The family says that American Airlines has since reached out to them. While Salow says she appreciates the apology and offer of compensation, her main concern is the hope that her ordeal can be used as a teaching tool to help save other air-traveling moms from similar indignities in the future.

“They definitely can’t compensate us for the precious milk lost, the embarrassment and pain they caused us but I’m open to hearing how they will try,” she told Cafe Mom. “If we can help educate their employees to save the next mom in line, then I’m okay with that! I’ve sincerely appreciated all of the support we’ve received.”

[Photo: Shutterstock]

Comments are Closed.
mvoight July 10, 2018

If she had one too many bags, why didn't she check the LEAST important one?

FullFare December 28, 2017

The folks with no empathy for women who pump breat milk are wrong. I won't disparage them (the folks with no empathy), although the inclination is there.

rotkehlchen December 16, 2017

Wow. Have we lost all precedent of having mercy for pregnant or recently-pregnant women?
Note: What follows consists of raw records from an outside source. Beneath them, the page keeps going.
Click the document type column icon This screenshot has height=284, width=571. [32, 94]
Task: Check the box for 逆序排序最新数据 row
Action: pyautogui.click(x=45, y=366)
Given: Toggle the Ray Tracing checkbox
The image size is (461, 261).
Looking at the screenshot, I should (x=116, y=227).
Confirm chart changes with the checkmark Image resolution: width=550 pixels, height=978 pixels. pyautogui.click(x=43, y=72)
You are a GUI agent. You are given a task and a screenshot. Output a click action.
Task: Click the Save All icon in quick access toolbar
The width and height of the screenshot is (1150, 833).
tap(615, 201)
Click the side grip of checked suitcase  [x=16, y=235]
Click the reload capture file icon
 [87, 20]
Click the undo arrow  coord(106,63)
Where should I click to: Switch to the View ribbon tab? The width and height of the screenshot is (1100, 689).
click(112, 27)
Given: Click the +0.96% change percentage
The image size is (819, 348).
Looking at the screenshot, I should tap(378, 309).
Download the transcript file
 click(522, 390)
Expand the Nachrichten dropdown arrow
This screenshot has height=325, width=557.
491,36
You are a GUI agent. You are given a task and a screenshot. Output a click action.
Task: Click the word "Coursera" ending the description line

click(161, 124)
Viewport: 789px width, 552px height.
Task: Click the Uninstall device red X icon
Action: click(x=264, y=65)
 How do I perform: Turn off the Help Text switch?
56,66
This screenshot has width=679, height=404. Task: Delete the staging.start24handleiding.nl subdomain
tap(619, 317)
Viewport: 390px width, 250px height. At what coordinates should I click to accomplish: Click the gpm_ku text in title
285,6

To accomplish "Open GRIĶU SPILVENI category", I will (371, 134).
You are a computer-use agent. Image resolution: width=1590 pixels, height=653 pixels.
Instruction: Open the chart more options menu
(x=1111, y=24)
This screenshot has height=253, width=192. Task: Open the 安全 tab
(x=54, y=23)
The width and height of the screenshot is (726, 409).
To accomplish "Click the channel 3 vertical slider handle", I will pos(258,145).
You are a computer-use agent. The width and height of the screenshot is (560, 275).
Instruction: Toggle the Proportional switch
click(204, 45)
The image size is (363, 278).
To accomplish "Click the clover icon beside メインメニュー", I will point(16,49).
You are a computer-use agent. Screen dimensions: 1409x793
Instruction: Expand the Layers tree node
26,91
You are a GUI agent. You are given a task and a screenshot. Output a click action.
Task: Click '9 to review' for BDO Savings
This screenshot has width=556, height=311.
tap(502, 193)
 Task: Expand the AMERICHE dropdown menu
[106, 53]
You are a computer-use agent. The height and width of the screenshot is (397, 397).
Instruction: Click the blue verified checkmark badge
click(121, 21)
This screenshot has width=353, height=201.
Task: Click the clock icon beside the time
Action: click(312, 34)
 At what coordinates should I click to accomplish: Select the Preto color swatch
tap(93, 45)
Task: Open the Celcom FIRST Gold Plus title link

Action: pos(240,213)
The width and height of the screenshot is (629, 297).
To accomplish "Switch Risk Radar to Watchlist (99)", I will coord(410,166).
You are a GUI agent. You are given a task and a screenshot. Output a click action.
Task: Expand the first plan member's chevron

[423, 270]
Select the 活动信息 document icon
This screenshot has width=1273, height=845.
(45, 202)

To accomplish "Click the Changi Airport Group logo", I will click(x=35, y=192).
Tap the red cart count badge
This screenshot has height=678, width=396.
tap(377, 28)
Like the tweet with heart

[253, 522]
I can see the comments above on TitanicTalk: "Women and children first? Eh, screw them! Silly party dresses slowing those chicks down. They could have worn pants like I did to that dance." Srsly, dudes, there is a special connection in breastfeeding that makes the scenario above totally comprehensible to me. Breast milk is REALLY IMPORTANT to moms. You may not understand that (and that's OK, hopefully you'll learn now), but if it remains mystical, maybe ask your mom what she thinks.

kayun December 14, 2017

Let me guess, you bought a basic economy ticket and then didn't want to follow the rules of the ticket because your a special snowflake and want an exemption made for you? So the airline should ignore the rules but only for you? You failed to follow the carry-on baggage rules, doesn't matter if there was space onboard the aircraft. I'm sure there was a huge "diaper bag" involved as well.

J S December 14, 2017

I completely disagree with the previous comments. Many of them are dead wrong on the facts (which you would know if you had bothered to click on the link and actually read the story). Many of the comments are so clearly written by people who have never pumped breast milk and some border on sexist. 1) Breast milk is a precious commodity. I watched my wife pump and how incredibly difficult it was for her. Those little bags of milk were worth more to her than you can imagine. It is way too easy for guys like me to belittle women and all they do. In this case, it was medically necessary since her son has a severe allergy (you are wrong, @Bouncer). Even if not medically necessary, it is medically advisable and not replaceable. 2) The plane was not full. There was no impact on any other passenger or the airline to allowing her to bring the cooler onto the plane. The overhead above her seat was empty and remained so during the flight. Moreover, the flight attendant tried to intervene and retrieve the cooler--making it clear that there was space--but the gate agent refused. 3) @FlyingNone: how do you know that it would not fit in the overhead bin? Did you see the cooler? The story describes it as a 12x12x12 *soft* cooler. I would be willing to bet that that would easily fit in the overhead. You are also off-base with your comment about showing up late: she went to the counter to gate check her stroller 30 minutes before departure. She boarded at the end because she was in the last group. 4) @Bouncer: She explicitly said she had no personal item (no huge purse, no backpack). The stroller is irrelevant. It does not count toward your carryon allowance. Same for the diaper bag she says she had. Here is the quote from AA.com: "Diaper bags (1 per child), child safety seats, strollers and medical or mobility devices don’t count as your personal item or carry-on." 5) Checking the breast milk was a terrible idea. If the bag is delayed, the milk will surely melt and be destroyed. It is a highly perishable item. 6) Finally, she actually called AA in advance to discuss the breast milk and was advised to carry it on. Lastly, I just do not understand why airlines, unlike virtually every other business go out of their way to antagonize their customers for no good reason.